• Work to complete
Please copy the records below, substituting "Give the position of" for every "Find the location of" and leaving everything else unchanged.

-- Information shown follows --

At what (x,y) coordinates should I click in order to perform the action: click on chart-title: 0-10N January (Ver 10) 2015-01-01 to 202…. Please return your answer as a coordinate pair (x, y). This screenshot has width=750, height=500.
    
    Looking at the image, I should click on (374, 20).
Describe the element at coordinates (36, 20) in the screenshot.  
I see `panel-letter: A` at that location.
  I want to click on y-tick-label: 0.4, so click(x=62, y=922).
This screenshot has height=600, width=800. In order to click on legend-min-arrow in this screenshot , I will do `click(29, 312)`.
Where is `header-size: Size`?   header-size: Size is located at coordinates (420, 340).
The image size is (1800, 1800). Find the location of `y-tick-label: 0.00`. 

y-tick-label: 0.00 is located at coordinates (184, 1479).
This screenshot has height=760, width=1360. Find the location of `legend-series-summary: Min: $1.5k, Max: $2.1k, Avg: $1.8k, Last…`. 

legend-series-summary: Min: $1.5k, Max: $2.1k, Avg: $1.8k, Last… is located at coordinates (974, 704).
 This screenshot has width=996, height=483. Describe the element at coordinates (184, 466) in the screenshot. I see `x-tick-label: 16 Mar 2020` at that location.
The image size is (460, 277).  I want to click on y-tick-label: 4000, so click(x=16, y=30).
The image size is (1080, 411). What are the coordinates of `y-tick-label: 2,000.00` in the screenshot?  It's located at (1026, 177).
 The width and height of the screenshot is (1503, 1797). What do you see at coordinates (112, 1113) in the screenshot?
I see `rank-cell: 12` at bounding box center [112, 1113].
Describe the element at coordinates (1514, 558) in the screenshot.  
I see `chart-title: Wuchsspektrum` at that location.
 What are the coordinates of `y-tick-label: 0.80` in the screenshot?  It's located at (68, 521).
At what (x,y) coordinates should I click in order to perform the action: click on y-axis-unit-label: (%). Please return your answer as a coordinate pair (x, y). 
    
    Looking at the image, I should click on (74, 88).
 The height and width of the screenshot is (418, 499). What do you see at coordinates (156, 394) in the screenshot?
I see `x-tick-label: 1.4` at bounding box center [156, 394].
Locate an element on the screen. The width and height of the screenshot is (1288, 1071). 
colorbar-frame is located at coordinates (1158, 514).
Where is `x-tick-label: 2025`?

-- Information shown concluded --

• Output
At what (x,y) coordinates should I click in order to perform the action: click on chart-title: 0-10N January (Ver 10) 2015-01-01 to 202…. Please return your answer as a coordinate pair (x, y). This screenshot has width=750, height=500.
    
    Looking at the image, I should click on (374, 20).
Describe the element at coordinates (36, 20) in the screenshot.  
I see `panel-letter: A` at that location.
  I want to click on y-tick-label: 0.4, so click(x=62, y=922).
This screenshot has height=600, width=800. In order to click on legend-min-arrow in this screenshot , I will do `click(29, 312)`.
Where is `header-size: Size`?   header-size: Size is located at coordinates (420, 340).
The image size is (1800, 1800). Give the position of `y-tick-label: 0.00`. 

y-tick-label: 0.00 is located at coordinates (184, 1479).
This screenshot has height=760, width=1360. Give the position of `legend-series-summary: Min: $1.5k, Max: $2.1k, Avg: $1.8k, Last…`. 

legend-series-summary: Min: $1.5k, Max: $2.1k, Avg: $1.8k, Last… is located at coordinates (974, 704).
 This screenshot has width=996, height=483. Describe the element at coordinates (184, 466) in the screenshot. I see `x-tick-label: 16 Mar 2020` at that location.
The image size is (460, 277).  I want to click on y-tick-label: 4000, so click(x=16, y=30).
The image size is (1080, 411). What are the coordinates of `y-tick-label: 2,000.00` in the screenshot?  It's located at (1026, 177).
 The width and height of the screenshot is (1503, 1797). What do you see at coordinates (112, 1113) in the screenshot?
I see `rank-cell: 12` at bounding box center [112, 1113].
Describe the element at coordinates (1514, 558) in the screenshot.  
I see `chart-title: Wuchsspektrum` at that location.
 What are the coordinates of `y-tick-label: 0.80` in the screenshot?  It's located at (68, 521).
At what (x,y) coordinates should I click in order to perform the action: click on y-axis-unit-label: (%). Please return your answer as a coordinate pair (x, y). 
    
    Looking at the image, I should click on (74, 88).
 The height and width of the screenshot is (418, 499). What do you see at coordinates (156, 394) in the screenshot?
I see `x-tick-label: 1.4` at bounding box center [156, 394].
Locate an element on the screen. The width and height of the screenshot is (1288, 1071). 
colorbar-frame is located at coordinates (1158, 514).
Where is `x-tick-label: 2025`?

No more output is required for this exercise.